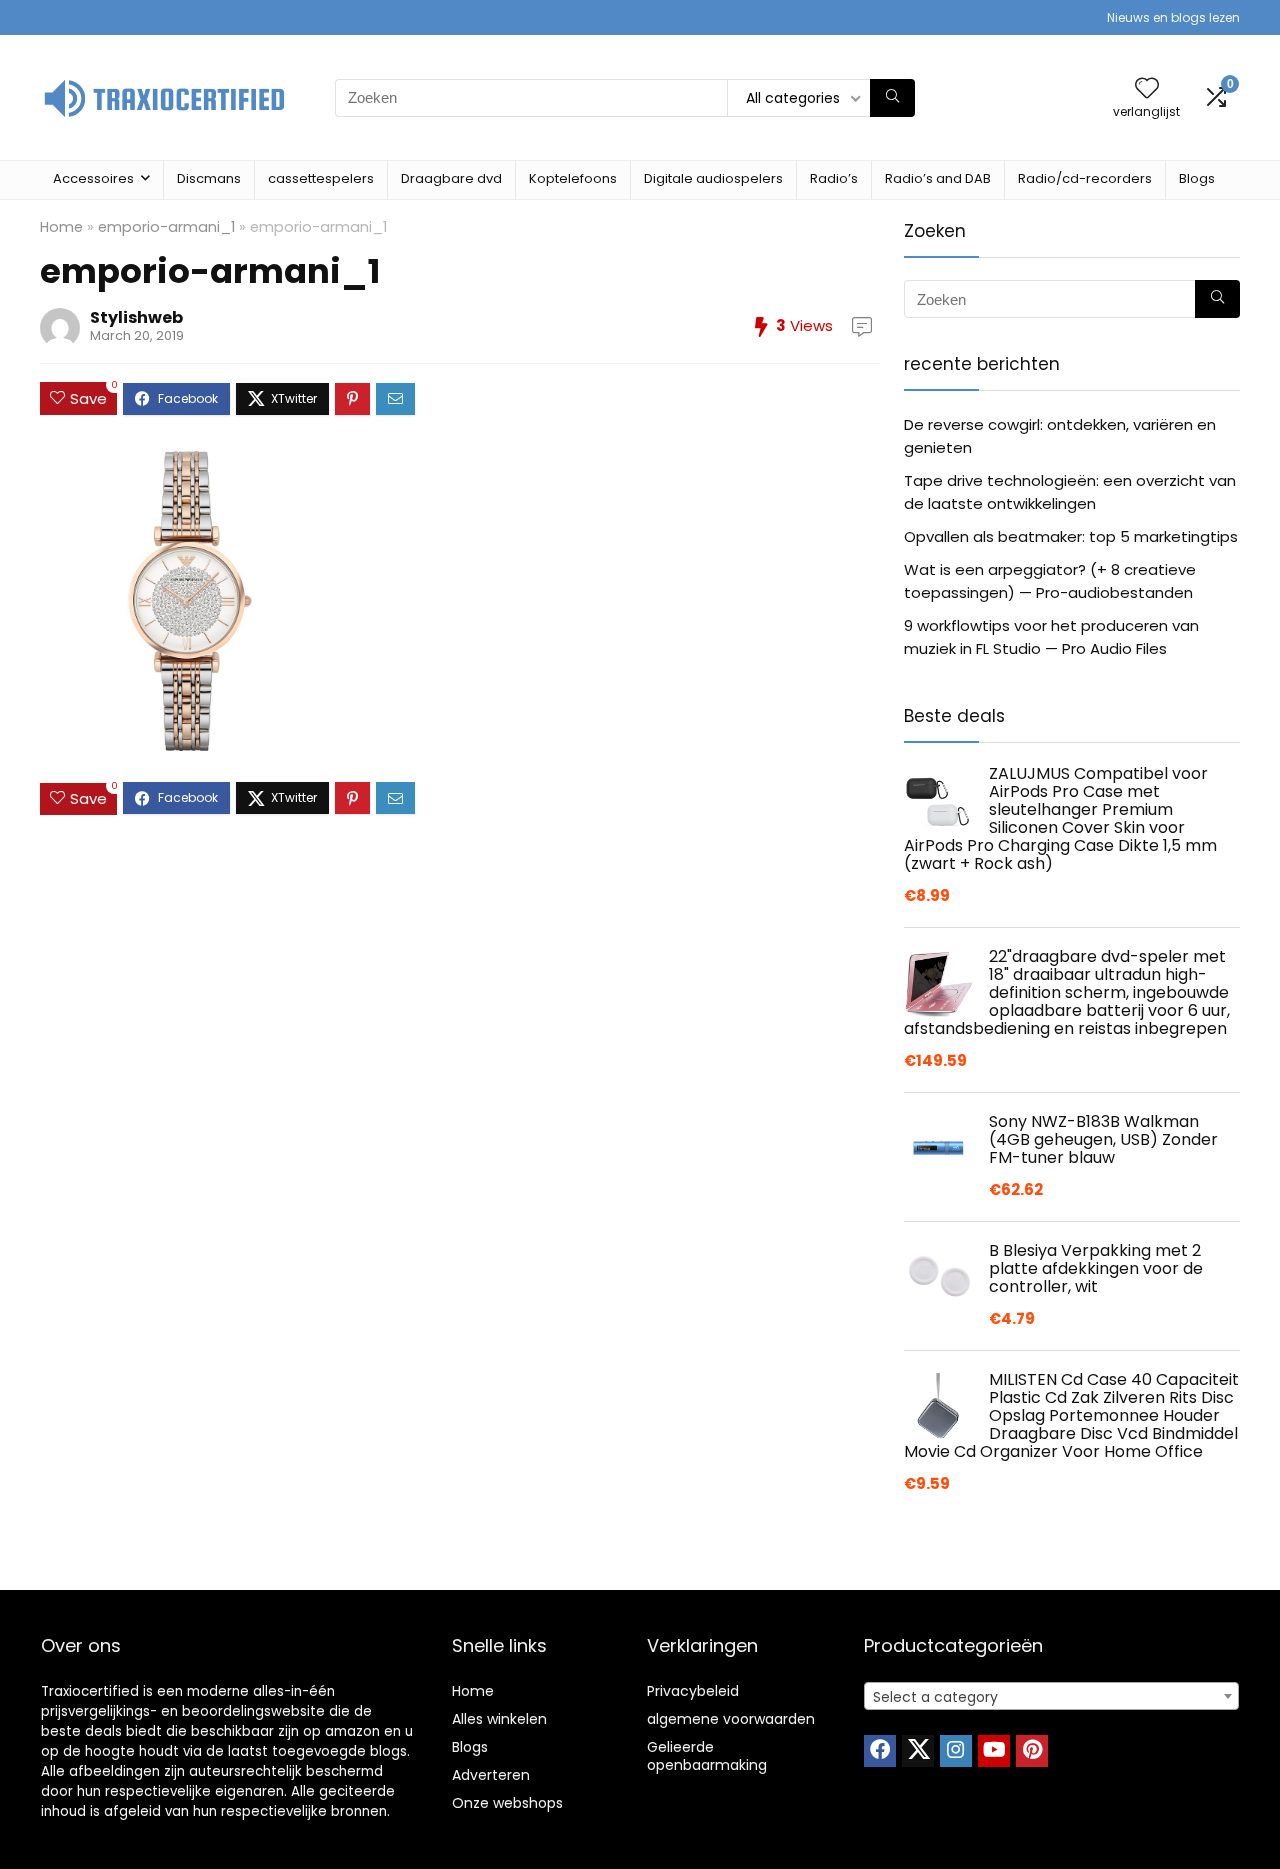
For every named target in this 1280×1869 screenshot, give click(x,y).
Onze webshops (507, 1803)
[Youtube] (994, 1751)
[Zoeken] (892, 98)
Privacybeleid (693, 1691)
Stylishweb (136, 317)
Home (61, 227)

## Work task
In the copy, omit the pictures and give every line of the data exactly.

## Expected answer
For every named target in this 1280×1869 screenshot, give click(x,y).
Onze webshops (507, 1803)
[Youtube] (994, 1751)
[Zoeken] (892, 98)
Privacybeleid (693, 1691)
Stylishweb (136, 317)
Home (61, 227)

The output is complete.